RESOLVE, a separate pragmatic cluster randomized trial that will compare the effectiveness of two fixed dialysate sodium concentrations (137 mmol/L vs 140 mmol/L). Dr. Conor Judge proposed a cluster randomized controlled trial comparing zero sodium gradient (0 mmol/L) (which is dialysate sodium minus pre-dialysate plastma sodium results) with a fixed dialysate sodium of 138 mmol/L. This would essentially personalize the sodium concentration to the patient. The trial will evaluate the effectiveness on the primary outcome of cardiovascular events.

PI: Nav Tangri

What is known is that high blood pressure can lead to cardiovascular morbidity and mortality due to strokes, heart failure, left ventricular hypertrophy and arrhythmias, and lower blood pressure can lead to cramps, myocardial stunning and cerebrovascular ischemia. However, the optimal blood pressure targets for persons on dialysis is unknown.

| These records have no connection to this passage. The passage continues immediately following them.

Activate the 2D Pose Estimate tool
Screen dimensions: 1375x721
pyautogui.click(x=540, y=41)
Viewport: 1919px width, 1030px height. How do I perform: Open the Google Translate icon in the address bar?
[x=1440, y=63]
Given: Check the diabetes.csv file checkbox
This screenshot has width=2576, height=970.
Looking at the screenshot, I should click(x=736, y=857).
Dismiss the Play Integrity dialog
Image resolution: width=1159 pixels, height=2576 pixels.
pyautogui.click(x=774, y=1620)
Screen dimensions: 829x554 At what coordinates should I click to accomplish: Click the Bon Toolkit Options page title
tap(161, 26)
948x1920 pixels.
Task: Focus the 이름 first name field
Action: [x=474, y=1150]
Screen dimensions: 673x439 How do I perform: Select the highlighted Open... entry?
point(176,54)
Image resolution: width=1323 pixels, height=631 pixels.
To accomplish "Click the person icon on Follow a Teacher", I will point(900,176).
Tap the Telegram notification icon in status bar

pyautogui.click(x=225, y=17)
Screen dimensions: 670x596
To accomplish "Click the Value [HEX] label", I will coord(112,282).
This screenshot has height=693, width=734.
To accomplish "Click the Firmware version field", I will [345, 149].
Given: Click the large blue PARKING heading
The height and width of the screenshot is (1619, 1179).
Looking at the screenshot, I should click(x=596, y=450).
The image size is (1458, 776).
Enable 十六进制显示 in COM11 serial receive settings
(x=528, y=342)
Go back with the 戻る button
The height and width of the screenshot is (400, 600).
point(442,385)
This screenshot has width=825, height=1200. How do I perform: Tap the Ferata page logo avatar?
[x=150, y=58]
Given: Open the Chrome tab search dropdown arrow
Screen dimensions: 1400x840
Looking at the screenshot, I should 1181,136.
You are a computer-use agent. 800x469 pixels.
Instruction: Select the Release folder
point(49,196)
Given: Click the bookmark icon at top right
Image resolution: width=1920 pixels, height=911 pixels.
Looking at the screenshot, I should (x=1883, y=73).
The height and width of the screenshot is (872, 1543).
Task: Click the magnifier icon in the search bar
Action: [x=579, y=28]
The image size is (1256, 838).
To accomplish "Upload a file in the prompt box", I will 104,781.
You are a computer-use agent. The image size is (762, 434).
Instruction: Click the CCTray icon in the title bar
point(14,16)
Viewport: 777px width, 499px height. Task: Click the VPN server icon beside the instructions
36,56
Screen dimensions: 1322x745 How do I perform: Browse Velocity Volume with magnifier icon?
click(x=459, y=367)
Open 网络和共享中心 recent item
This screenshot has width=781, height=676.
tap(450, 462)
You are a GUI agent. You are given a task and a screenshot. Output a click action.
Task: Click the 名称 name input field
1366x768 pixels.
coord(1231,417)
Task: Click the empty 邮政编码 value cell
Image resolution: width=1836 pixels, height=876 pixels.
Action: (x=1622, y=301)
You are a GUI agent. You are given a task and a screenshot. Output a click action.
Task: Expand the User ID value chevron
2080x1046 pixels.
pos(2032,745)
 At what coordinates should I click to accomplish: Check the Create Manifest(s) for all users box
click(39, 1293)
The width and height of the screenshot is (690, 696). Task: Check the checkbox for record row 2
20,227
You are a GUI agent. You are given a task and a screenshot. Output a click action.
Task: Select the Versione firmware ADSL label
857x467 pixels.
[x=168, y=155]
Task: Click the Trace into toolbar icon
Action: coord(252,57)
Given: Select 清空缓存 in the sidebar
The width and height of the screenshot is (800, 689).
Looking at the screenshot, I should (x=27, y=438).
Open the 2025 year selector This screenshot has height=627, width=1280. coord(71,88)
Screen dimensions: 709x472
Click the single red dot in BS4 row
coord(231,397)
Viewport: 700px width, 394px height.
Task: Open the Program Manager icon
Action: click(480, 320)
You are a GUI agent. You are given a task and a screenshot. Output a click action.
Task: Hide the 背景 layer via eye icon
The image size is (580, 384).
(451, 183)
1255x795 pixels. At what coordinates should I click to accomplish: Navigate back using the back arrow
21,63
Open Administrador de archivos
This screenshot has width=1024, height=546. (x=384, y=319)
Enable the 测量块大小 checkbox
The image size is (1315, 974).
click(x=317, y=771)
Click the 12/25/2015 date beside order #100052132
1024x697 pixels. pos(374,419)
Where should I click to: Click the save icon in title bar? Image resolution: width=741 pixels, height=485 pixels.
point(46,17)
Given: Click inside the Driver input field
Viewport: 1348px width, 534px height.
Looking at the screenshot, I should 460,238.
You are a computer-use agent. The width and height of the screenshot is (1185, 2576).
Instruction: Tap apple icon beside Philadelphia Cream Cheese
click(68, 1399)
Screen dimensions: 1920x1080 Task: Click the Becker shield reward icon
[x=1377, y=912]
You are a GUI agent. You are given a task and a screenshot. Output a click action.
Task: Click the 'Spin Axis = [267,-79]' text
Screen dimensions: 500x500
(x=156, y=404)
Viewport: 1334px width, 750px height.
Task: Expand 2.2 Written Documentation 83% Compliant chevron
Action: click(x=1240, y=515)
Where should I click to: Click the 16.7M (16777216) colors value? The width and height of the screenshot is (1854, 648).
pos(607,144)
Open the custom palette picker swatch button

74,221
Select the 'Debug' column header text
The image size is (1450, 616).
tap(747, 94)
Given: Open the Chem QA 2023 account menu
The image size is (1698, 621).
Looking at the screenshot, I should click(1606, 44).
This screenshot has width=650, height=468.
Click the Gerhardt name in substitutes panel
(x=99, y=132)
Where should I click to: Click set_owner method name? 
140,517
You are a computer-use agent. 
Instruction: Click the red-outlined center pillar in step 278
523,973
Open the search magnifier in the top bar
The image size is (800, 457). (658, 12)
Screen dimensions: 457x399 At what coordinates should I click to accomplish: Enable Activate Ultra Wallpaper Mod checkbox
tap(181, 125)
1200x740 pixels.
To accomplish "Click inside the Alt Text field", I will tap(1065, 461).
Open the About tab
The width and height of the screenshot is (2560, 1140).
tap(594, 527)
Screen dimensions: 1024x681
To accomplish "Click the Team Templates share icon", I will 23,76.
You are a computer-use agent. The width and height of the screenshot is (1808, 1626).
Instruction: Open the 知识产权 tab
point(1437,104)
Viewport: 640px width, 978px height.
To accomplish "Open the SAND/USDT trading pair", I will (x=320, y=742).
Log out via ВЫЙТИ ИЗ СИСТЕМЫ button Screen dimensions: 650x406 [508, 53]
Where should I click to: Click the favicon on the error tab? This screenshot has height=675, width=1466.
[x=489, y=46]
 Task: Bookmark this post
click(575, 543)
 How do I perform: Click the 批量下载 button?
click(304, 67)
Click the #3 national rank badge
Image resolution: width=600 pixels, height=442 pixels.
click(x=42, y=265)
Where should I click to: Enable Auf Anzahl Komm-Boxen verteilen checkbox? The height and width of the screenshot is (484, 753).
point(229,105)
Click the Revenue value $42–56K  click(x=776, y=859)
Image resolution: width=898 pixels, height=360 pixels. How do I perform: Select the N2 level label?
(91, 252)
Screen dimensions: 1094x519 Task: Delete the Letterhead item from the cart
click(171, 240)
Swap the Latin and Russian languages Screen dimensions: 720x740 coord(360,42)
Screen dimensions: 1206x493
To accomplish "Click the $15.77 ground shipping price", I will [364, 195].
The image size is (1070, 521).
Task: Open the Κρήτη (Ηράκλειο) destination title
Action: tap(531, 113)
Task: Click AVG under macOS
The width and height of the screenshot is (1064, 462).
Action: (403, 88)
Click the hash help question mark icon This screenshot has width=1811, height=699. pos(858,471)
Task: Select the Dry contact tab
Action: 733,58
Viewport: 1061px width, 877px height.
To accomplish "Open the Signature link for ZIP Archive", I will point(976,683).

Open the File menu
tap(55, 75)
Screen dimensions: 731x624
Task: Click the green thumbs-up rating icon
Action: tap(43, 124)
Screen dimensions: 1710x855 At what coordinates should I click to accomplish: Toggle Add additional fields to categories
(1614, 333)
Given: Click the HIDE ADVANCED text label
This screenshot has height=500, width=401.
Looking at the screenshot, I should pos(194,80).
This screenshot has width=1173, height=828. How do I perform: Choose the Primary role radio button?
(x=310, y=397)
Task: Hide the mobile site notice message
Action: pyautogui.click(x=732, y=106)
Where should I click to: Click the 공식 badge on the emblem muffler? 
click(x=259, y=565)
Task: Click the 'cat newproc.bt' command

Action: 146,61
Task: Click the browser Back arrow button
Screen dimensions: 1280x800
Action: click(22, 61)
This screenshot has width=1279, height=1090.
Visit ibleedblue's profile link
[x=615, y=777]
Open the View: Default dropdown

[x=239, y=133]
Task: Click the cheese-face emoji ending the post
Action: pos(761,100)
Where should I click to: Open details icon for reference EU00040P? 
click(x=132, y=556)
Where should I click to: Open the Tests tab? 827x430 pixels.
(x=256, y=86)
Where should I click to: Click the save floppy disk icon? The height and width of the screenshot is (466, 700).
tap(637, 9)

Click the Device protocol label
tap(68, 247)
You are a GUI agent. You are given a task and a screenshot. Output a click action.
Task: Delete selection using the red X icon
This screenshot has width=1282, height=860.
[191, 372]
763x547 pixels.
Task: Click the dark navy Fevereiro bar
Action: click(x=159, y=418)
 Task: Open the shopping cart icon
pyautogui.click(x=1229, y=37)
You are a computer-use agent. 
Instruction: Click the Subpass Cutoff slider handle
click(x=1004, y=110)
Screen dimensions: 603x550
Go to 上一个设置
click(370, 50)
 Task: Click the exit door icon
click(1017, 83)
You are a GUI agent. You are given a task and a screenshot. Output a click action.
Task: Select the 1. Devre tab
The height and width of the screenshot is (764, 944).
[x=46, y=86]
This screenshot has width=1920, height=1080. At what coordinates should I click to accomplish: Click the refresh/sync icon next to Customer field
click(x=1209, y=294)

To address this knowledge gap, Dr. Nav Tangri proposes a cluster randomize trial targeting a lower and higher predialysis systolic blood pressure target for persons on hemodialysis. The primary outcome would be major adverse cardiovascular events and secondary outcomes would include all hospitalizations and mortality, with possible substudies examining cramps, hypotensive episodes and cognitive function.

PI: Kristin Clemens

Fragility Fractures of the spine, hips, wrists, shoulders, and pelvis are a leading cause of morbidity and can result in hospitalization, permanent disability, institutionalization, and death. Persons on hemodialysis have a risk of fracture that is more than five times higher than sex- and age-matched individuals with chronic kidney disease.

Denosumab is a medication approved in Canada that can be prescribed for persons on hemodialysis that may have a role in fracture risk reduction, though there have been few research studies on its efficacy and safety. Dr. Kristin Clemens proposed a large randomized pragmatic trial of denosumab in routine care hemodialysis centres to determine whether the care pathway with the medication vs. without effects the risk of fragility fracture.